Se eu fosse honesto comigo próprio, talvez pudesse aceitar que este exercício, esta tentativa de debitar sobre a página, é uma manobra de sobrevivência, um golpe de asa perante um desespero disfarçado.

Existe um jogo difícil que fazemos todos os dias com a realidade. Queremos ver as coisas como elas são e quando sabemos que as limitações dos sentidos nos impedem de chegar a uma autêntica verdade, fazemos as correcções que julgamos necessárias para contornar as deficiências da observação. Toda a ciência é um jogo de gato e rato com a verdade. Por vezes é necessário armadilhar os caminhos para que os fenómenos se mostrem. Os caminhos não são lineares porque se o fossem teriam sido descobertos há muito. Mesmo as coisas que depois de conhecidas parece que sempre estiveram ali e não fomos capazes de vê-las, estiveram de facto tapadas por um impenetrável preconceito que impedia a visão do óbvio.

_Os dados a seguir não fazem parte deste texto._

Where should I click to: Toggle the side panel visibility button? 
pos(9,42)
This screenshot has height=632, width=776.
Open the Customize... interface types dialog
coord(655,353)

O óbvio é uma palavra perigosa. Geralmente usa-se para agredir, como muitas outras da mesma família.

O jogo que no dia-a-dia fazemos com a realidade não tem à sua disposição os poderosos recursos da ciência, e os truques para alcançar o conhecimento não são reprodutíveis quando o objecto de estudo é um ser não abstracto, único, dinâmico e irrepetível. Isso seria suficiente para que não se desse o erróneo nome de ciência aos estudos que não podem usar a metodologia científica. Mas, na falta de conseguir chegar à verdade, apetece chegar à aparência de verdade.

E isso acontece mesmo na relação entre duas pessoas.